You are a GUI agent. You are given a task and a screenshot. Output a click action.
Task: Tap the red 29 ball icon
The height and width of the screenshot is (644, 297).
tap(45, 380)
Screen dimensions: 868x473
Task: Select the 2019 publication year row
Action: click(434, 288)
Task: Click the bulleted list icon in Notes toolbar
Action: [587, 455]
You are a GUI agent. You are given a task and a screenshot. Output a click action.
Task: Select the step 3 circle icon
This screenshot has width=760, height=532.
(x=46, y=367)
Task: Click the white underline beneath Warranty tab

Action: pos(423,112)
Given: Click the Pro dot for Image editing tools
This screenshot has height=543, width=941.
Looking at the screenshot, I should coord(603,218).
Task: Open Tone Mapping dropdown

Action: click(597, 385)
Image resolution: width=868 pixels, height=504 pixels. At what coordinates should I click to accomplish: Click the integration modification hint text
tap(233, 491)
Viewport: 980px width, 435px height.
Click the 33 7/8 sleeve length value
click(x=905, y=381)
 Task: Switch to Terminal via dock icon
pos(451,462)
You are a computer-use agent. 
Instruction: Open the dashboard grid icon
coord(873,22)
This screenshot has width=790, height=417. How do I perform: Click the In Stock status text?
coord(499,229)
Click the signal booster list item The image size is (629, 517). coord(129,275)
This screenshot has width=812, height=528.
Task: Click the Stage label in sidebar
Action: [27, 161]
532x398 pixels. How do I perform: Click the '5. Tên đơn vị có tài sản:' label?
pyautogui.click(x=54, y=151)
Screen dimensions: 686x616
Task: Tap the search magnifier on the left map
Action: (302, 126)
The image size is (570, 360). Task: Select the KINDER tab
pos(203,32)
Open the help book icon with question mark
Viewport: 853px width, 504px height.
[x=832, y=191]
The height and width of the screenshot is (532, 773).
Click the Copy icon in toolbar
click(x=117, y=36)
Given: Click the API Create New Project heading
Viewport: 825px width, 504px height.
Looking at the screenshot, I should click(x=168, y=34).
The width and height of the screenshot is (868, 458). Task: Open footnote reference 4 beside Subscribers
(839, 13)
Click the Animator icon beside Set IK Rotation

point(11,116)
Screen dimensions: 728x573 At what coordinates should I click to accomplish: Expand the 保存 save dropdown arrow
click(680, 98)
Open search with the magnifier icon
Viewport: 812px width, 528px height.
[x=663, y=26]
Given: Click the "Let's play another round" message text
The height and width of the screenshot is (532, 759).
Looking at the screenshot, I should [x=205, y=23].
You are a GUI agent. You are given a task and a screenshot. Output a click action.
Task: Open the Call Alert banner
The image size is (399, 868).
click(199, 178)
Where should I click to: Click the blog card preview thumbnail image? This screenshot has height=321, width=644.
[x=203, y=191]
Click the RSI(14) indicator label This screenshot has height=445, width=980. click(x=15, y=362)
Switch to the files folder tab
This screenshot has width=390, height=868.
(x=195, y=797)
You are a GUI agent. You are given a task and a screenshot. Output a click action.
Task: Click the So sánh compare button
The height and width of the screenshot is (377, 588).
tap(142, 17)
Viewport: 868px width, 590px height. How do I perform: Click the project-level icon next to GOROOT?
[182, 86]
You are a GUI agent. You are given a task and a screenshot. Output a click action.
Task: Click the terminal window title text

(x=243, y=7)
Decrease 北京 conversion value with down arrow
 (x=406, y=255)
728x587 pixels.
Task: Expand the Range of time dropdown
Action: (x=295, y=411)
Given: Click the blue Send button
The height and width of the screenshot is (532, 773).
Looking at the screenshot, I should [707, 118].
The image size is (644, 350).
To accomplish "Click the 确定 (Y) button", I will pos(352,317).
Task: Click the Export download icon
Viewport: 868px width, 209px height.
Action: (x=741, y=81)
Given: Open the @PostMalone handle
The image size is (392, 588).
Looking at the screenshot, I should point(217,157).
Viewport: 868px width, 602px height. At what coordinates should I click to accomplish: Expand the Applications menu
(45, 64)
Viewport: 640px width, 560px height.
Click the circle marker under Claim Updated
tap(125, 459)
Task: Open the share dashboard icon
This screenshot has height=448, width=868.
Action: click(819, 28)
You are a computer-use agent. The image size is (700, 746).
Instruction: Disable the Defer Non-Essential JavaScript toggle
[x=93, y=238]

——————

Each line from the top of the material above through the line with "Task: Select the step 3 circle icon" must be echoed exactly, and no other line.

You are a GUI agent. You are given a task and a screenshot. Output a click action.
Task: Tap the red 29 ball icon
The height and width of the screenshot is (644, 297).
tap(45, 380)
Screen dimensions: 868x473
Task: Select the 2019 publication year row
Action: click(434, 288)
Task: Click the bulleted list icon in Notes toolbar
Action: [587, 455]
You are a GUI agent. You are given a task and a screenshot. Output a click action.
Task: Select the step 3 circle icon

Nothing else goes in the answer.